■ How to complete this task
Among the records, which lines hold the word "accomplish"? Pick them out.
*** Opening of Records for the exercise ***
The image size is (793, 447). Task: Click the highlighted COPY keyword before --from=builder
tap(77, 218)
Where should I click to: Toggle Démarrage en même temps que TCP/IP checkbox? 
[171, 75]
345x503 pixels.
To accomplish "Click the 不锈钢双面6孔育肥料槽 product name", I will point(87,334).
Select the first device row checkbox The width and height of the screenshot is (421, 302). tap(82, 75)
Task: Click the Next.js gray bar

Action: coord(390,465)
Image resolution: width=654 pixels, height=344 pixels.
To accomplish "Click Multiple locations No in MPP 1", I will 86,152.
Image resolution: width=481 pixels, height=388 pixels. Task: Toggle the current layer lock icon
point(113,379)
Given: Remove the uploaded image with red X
*** Close of Records for the exercise ***
■ Task result
To accomplish "Click the 不锈钢双面6孔育肥料槽 product name", I will point(87,334).
To accomplish "Click Multiple locations No in MPP 1", I will 86,152.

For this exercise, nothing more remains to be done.